En attendant, j'ai lu l'introduction de David Hawkes, et c'était vraiment bien. Ce sinologue éminent est également l'auteur de la traduction, adorable et délicieuse. C'est à lui que je dois toute la (modeste) science que je vais exposer ici-même. 

Cao (prononcer tsao) Xueqin* mourut en 1763. La première édition imprimée de son roman parut en 1792, quasiment trente ans plus tard. Entre-temps, des copies manuscrites et annotées circulaient dans l'aristocratie pékinoise ; si elles pouvaient parfois différer, toutes s'intitulaient Histoire de la Pierre et s'arrêtaient brutalement au chapitre 80, à la grande frustration de leurs lecteurs.
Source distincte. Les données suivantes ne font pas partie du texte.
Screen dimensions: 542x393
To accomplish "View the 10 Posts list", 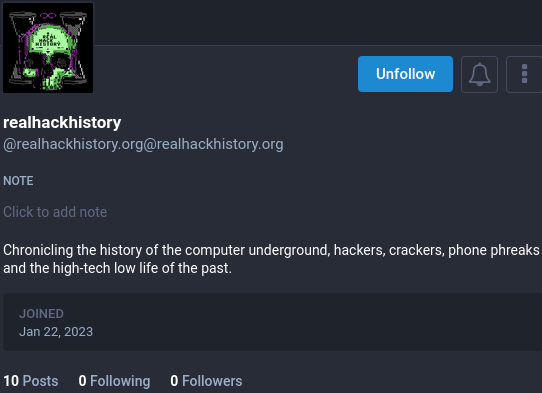I will (31, 381).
En 1792, donc, parut une version achevée en 120 chapitres, éditée par Gao E et Cheng Weiyuan. Réimprimée maintes fois, elle devint un succès public et fit oublier les versions en 80 chapitres. Celles-ci furent redécouvertes au XXe siècle -- et après toutes sortes de péripéties philologiques, il apparaît aujourd'hui que les quarante chapitres supplémentaires furent sans doute écrits par un proche de Cao, et non par Gao E l'éditeur. Par contre, c'est lui qui choisit d'appeler le roman Hong lou meng (Le rêve dans le pavillon rouge) plutôt que Shitouji (Histoire de la pierre), Hong lou meng étant le quatrième titre proposé par Cao dans le premier chapitre de son roman (chapitre introductif donc, qui présente au lecteur l'origine du texte).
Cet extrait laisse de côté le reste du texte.